CAA co-sponsored the California Retail & Trade Business Conference in Los Angeles on Nov. 1. This conference was hosted by the California State Board of Equalization and titled Minimize the Frustration of Taxation. This was one of many ways that CAA and its chapters provided on-going education to its members.
There were a number of legislative bills that were defeated in 2012 that would have been very detrimental to the collision repair industry that involved CAA and other groups who worked hard to defeat these bills.
SB 1460 (Yee) CAA was opposed. This bill would have eliminated current law, which requires insurers who compel consumers to accept non-OEM crash parts when vehicles are repaired to warrant the parts are “of like kind, quality, safety, fit and performance” as OEM crash parts. The bill would have shifted all insurer warranty responsibility of aftermarket crash parts to the repair shop, third party vendors and suppliers. The bill also would have created a new legal presumption that all certified crash parts are presumed sufficient to return the motor vehicle to its pre-loss condition, even though the part may not fit properly or is defective. This bill did not pass.

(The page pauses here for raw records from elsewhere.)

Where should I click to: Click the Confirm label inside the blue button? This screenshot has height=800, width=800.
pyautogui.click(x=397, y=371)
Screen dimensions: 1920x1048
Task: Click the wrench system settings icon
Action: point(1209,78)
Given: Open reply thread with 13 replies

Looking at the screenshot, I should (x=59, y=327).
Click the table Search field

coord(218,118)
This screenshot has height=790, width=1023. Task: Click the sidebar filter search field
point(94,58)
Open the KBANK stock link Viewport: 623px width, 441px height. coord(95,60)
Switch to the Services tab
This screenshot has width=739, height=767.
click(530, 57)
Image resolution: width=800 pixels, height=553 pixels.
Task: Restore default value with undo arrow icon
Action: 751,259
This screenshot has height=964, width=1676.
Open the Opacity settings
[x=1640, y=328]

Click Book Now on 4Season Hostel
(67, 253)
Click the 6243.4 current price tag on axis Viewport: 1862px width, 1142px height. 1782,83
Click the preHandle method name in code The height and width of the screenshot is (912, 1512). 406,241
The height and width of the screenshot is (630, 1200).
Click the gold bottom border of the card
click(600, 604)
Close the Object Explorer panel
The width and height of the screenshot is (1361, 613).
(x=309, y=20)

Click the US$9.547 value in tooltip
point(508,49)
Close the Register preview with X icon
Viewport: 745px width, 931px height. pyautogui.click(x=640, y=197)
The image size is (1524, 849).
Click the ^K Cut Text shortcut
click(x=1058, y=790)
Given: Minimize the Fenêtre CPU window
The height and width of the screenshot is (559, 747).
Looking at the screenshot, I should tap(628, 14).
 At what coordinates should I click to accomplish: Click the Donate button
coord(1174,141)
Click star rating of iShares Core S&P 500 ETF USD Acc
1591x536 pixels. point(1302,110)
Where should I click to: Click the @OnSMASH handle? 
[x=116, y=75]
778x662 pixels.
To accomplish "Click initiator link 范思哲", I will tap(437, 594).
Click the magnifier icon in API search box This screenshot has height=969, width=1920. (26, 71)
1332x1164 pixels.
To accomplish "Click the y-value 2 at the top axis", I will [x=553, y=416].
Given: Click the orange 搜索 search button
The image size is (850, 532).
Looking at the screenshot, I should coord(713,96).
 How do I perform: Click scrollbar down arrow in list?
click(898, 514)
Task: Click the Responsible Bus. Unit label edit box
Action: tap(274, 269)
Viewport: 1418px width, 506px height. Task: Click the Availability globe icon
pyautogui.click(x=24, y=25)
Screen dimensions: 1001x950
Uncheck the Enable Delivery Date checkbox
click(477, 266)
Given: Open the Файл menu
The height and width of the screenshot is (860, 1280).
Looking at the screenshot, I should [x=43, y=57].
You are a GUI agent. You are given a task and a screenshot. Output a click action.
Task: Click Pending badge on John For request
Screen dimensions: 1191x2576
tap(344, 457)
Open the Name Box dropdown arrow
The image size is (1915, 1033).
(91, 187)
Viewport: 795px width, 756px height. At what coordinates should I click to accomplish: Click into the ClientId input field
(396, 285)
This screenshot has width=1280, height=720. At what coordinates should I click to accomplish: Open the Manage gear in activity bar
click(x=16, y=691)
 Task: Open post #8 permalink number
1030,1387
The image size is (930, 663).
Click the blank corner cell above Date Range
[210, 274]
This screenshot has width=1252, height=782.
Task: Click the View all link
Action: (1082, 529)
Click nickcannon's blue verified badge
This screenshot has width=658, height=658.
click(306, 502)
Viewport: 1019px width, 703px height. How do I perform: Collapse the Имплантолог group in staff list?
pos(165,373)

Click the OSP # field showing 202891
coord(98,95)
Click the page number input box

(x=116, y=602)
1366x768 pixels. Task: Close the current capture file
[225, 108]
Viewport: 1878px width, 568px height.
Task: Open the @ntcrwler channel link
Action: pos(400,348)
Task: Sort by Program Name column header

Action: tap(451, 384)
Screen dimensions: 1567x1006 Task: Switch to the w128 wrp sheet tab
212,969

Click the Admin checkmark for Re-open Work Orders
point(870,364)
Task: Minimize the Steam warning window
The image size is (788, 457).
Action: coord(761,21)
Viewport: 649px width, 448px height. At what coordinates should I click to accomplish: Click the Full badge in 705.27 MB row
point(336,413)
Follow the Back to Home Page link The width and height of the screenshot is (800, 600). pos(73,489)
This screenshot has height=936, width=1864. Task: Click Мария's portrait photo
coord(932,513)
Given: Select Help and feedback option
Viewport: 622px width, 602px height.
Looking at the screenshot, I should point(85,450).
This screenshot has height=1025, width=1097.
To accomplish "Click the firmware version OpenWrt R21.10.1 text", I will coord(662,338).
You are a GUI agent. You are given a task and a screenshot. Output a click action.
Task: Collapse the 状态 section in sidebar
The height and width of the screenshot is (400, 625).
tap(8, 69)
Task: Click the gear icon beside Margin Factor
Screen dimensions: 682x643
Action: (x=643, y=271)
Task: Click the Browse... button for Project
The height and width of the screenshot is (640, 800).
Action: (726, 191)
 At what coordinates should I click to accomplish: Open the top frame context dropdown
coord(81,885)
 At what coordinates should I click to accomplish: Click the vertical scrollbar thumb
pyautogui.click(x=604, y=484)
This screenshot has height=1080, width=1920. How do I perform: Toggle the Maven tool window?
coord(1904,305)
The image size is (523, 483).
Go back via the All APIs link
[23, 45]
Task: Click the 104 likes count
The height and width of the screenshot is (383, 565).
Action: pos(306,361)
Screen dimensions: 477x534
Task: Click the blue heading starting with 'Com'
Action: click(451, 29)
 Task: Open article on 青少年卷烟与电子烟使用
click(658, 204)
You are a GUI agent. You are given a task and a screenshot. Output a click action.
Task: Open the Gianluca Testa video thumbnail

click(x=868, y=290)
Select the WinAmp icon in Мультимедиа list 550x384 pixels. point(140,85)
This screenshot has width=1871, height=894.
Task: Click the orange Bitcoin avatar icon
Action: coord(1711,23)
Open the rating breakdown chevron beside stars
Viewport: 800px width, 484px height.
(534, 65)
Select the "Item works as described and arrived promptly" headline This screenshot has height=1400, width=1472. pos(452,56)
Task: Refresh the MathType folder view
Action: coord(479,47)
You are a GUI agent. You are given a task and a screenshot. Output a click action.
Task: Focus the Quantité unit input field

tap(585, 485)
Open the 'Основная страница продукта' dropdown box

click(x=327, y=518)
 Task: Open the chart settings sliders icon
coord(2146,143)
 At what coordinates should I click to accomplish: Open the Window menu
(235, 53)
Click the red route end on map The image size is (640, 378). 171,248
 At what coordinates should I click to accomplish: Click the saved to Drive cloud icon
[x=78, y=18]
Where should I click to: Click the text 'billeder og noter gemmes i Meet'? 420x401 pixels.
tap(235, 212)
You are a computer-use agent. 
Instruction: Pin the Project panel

AB 1098 (Hagman) CAA was opposed. The amended version of the bill would have eliminated long-standing law that provided for fair and reasonable auto body practices. It was a last minute “gut and amend” and similar to SB 1460 (Yee). The automotive repair version was defeated.
AB 2505 (Ma) CAA was opposed. This bill would have required that non-original equipment manufacturer certified aftermarket crash parts, including the name of the certifying entity, be identified on the written estimate and invoice without providing definitions for “certified” and certifying entity. This bill died.
The CAA worked closely in 2012 with the Department of Insurance (DOI) on improving and clarifying some of the current regulations. The DOI released the final version of the proposed regulations dealing with standards for reasonable auto body repairs and procedures and use of aftermarket crash parts.
The CAA believes these regulations are fair and reasonable for consumers, repair shops and insurers. The CAA is supporting the passage of the regulations and feel these will be very important for auto body shops. These should be finalized in early 2013.
The DOI will also be releasing the latest draft of regulations pertaining to clarifying labor rate survey standards for conducting surveys and clarification of customer steering.
The CAA has been actively involved with these important issues as well and will continue working with the DOI in providing input and keeping members advised.